Di antara derap langkahnya yang dipercepat, sudut matanya menemukan sosok Sakya sedang berjalan menuju studio gambar. Sontak langkahnya memelan, malah terhenti sesaat untuk memperhatikan sosok itu yang sedang tersenyum cantik. Ya, Sakya memang wanita yang cantik. Amara harus mengakui itu. Tapi tidak dengan perangainya yang tertutupi oleh topeng kemunafikan.

Ah ya, Amara jadi teringat akan percakapan Arga di ponselnya tadi. Sakya benar ada di kampus ini, bukan di rumahnya. Lalu, siapa yang menjadi lawan bicara Arga tadi? Ia sudah beristri? Sakya wanita simpanannya??

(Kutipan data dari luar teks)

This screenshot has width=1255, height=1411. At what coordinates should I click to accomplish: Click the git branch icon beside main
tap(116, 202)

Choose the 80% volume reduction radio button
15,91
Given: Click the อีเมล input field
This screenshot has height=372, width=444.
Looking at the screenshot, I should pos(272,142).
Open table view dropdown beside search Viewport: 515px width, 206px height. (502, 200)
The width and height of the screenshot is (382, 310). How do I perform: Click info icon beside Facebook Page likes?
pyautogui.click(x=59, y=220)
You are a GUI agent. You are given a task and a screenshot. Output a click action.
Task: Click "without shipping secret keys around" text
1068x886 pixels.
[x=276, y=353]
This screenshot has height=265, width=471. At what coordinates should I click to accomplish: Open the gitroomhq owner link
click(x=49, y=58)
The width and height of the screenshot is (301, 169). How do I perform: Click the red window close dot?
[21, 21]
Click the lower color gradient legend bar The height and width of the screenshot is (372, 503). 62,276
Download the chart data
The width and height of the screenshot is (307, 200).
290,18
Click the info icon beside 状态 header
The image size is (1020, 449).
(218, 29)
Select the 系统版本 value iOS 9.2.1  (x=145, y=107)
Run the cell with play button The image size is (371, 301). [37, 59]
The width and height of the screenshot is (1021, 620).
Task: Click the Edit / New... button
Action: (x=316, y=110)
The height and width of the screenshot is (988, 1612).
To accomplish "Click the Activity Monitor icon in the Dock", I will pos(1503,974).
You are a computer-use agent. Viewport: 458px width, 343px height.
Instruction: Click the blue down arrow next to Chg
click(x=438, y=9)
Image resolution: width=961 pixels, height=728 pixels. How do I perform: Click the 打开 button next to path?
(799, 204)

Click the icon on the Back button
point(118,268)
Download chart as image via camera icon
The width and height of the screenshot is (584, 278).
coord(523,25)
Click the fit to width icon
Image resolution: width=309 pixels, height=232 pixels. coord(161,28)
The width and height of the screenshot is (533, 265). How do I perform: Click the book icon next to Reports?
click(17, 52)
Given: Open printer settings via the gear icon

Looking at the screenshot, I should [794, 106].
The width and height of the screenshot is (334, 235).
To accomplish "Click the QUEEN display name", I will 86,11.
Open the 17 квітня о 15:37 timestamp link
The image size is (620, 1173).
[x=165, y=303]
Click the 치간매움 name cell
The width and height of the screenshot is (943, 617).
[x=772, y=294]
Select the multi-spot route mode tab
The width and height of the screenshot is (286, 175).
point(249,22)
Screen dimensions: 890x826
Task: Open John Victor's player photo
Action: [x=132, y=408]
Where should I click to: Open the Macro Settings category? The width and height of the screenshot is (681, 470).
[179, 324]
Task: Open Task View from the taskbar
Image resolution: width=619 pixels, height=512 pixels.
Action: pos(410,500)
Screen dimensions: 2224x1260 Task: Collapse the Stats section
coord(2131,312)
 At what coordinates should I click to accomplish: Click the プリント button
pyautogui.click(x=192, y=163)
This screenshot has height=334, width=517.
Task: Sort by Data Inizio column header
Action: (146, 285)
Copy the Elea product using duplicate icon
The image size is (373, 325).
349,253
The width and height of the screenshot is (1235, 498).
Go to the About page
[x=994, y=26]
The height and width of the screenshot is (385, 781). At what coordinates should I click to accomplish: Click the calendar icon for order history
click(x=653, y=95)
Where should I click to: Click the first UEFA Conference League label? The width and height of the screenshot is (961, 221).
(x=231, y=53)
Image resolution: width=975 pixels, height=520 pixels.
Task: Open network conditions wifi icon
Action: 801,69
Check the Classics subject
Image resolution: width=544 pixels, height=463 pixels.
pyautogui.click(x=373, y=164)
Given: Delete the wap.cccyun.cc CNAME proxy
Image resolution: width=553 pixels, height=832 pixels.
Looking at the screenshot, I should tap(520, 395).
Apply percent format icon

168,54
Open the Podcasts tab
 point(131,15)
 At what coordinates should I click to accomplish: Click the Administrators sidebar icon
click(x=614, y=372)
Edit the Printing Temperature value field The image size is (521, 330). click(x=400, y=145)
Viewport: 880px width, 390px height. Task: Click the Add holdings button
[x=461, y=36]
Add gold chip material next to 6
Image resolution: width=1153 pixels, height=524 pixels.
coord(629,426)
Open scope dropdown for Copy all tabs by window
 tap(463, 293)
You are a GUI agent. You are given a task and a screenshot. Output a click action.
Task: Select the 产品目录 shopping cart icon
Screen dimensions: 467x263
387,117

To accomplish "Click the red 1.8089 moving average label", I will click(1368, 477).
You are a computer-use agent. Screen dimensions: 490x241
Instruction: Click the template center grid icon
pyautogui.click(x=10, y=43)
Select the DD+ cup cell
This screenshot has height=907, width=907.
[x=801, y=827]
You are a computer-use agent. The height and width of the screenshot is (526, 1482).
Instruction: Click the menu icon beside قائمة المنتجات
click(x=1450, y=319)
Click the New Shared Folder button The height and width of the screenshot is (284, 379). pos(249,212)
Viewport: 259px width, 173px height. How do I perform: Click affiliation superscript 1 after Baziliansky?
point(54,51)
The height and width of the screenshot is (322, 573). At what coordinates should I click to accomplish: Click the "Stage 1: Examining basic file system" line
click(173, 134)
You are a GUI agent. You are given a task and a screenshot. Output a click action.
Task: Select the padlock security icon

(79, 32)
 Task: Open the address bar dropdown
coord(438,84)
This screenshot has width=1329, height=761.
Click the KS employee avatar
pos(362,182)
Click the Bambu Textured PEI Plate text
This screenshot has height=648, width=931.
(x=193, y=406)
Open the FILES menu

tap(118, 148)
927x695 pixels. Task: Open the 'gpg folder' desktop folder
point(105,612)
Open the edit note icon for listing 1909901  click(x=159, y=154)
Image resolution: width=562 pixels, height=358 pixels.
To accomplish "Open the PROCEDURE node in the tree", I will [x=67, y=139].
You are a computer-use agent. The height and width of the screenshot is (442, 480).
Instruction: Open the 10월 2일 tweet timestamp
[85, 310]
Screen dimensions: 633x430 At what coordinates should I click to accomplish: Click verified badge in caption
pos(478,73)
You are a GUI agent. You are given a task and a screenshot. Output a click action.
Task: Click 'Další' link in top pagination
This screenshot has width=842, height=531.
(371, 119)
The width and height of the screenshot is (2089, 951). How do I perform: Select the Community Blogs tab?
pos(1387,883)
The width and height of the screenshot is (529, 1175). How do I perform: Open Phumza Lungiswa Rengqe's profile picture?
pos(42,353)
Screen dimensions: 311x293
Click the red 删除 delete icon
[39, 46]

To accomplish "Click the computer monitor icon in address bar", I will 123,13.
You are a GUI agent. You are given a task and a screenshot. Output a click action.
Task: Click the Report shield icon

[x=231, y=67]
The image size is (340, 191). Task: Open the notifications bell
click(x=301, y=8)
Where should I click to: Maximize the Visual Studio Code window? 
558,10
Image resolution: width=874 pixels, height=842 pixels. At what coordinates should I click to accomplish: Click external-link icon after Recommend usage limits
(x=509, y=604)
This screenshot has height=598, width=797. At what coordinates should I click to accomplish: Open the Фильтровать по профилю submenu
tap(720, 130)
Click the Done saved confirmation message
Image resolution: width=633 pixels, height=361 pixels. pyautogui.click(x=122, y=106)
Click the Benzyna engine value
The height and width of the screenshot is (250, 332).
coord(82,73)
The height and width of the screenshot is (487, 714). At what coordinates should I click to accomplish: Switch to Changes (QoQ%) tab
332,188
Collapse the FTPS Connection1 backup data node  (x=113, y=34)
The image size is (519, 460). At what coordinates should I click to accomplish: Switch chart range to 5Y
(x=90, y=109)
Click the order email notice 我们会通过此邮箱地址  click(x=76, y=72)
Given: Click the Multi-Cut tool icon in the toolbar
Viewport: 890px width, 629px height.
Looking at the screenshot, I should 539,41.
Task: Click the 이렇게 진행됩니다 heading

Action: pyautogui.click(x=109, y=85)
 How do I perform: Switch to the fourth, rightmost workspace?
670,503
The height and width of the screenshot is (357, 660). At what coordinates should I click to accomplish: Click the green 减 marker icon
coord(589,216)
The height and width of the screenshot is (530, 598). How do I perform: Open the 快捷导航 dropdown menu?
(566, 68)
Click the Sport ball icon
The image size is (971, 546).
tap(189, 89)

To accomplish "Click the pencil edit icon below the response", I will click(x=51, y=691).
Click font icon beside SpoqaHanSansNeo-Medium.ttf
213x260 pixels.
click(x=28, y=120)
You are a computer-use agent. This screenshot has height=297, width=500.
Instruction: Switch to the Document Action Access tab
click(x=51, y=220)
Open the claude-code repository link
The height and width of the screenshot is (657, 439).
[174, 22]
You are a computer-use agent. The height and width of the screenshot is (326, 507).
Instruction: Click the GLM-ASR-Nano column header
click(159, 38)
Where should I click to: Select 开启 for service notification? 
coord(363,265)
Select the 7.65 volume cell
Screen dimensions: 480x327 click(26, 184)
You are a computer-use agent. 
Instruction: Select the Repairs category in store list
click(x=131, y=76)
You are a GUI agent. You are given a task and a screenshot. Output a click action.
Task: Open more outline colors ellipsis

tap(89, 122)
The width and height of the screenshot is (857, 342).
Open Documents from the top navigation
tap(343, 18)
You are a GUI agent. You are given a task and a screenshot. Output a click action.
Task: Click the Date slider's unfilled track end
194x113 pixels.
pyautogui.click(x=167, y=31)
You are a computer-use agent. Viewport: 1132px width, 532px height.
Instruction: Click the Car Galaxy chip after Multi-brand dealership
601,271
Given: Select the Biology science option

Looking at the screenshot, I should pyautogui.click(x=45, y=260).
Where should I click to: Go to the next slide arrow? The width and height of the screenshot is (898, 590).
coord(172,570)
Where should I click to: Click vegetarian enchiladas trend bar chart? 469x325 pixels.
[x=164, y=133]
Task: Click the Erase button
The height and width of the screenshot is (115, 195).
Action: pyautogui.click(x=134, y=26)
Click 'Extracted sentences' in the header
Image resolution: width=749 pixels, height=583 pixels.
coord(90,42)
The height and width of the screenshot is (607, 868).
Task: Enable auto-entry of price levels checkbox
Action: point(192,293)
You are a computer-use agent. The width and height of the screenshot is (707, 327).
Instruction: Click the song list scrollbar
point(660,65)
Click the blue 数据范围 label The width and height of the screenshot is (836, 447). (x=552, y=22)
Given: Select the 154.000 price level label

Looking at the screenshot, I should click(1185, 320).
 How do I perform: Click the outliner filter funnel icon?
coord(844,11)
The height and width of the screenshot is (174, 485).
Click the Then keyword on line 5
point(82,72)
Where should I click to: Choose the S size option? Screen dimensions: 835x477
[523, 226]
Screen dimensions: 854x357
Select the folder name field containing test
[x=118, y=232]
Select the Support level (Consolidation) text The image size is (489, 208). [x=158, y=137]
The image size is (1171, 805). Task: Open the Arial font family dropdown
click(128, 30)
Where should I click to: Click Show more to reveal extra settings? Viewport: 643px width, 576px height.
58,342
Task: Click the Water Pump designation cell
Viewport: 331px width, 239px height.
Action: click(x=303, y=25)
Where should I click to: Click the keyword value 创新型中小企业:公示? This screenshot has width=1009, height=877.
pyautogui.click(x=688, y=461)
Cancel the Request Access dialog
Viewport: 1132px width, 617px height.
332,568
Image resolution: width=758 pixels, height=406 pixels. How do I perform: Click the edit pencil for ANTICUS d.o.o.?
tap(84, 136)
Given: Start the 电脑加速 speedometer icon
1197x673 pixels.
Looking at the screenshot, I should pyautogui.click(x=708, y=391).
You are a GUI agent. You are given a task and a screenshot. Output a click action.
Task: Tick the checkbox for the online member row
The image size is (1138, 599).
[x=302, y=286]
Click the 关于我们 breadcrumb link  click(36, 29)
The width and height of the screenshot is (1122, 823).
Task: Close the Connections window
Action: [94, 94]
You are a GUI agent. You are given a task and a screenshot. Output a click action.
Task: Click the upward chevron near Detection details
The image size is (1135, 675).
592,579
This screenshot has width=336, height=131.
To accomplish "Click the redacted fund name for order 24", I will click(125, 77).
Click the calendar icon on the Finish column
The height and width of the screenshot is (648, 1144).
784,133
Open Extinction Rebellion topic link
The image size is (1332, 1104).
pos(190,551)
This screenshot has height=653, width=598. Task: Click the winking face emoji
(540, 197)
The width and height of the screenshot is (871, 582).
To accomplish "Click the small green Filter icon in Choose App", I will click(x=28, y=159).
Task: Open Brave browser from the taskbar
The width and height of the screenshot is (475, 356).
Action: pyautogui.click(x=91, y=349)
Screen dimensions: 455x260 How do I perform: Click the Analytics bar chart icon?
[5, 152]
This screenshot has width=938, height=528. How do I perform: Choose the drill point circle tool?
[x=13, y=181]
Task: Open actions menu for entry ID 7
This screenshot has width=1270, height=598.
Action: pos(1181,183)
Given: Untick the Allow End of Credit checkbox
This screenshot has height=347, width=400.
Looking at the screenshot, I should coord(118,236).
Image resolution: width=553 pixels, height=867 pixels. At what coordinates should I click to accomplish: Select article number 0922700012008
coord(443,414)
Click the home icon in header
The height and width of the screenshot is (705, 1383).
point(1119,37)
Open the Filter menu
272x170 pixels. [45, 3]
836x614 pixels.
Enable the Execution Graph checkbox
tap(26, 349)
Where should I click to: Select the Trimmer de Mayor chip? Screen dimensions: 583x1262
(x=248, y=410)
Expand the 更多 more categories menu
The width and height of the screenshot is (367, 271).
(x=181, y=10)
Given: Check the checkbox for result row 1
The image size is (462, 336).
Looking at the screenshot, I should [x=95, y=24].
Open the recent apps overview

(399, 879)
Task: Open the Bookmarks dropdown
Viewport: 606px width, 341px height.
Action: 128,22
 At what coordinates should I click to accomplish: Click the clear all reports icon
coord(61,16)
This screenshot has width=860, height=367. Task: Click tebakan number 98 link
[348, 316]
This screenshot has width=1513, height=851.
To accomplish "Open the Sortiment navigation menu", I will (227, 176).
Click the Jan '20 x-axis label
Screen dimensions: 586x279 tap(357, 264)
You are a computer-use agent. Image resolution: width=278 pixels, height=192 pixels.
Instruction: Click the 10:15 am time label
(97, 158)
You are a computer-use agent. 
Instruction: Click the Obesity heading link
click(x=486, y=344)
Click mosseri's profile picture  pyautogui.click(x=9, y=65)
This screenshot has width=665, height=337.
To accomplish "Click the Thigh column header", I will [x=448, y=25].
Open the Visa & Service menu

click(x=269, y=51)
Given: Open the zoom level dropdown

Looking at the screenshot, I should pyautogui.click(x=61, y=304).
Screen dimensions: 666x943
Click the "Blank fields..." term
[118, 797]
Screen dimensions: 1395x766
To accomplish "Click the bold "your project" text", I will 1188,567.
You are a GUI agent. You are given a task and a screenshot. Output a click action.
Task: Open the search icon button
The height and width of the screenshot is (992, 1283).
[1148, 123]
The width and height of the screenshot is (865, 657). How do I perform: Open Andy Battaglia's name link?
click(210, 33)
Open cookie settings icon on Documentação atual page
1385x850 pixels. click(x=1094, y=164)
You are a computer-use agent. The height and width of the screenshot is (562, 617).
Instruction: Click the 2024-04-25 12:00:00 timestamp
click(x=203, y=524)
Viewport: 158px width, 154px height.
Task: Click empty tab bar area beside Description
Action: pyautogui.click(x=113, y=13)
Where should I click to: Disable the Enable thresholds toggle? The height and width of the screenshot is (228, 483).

Tiba-tiba wajah jijik Amara kembali terpampang jelas. Munafik! Dua manusia munafik!

"Bu Dania? Ibu baik-baik saja?" Tangan seseorang tengah menyentuh pundaknya. Amara terbelalak saat mengetahui sosok pemilik tangan itu. Kenapa bisa tiba-tiba wanita ini berdiri disampingnya?

Amara refleks menarik diri mundur sehingga tangan itu terlepas dari tubuhnya.

"Bu —"

"Ah, saya baik-baik saja, Bu Sakya." Amara berusaha membalas dengan tersenyum.

"Ibu terlihat sedang marah dengan seseorang." Sakya menerawang raut wajahnya.

Ya, marah sama situ!

"Eh? Enggak, kok. Biasa aja. Bu Sakya ada kelas, ya?" Amara berbasa-basi sekaligus mengubah arah pembicaraan.

"Sudah selesai. Cuma mau mengambil kalkir yang ketinggalan tadi." Sakya menunjukkan tiga gulungan kertas yang ada di genggamannya.

"Ooh, kalau begitu saya duluan. Ada kelas." Amara segera menyingkir darinya. Menghentakkan heels stilleto-nya dengan cepat. Berusaha masa bodoh dengan kelebatan Arga, Sakya, dan satu wanita lain yang tengah mengusik pikirannya.

Dalam hati ia berteriak lantang. DASAR HIDUNG BELAAAANG!!!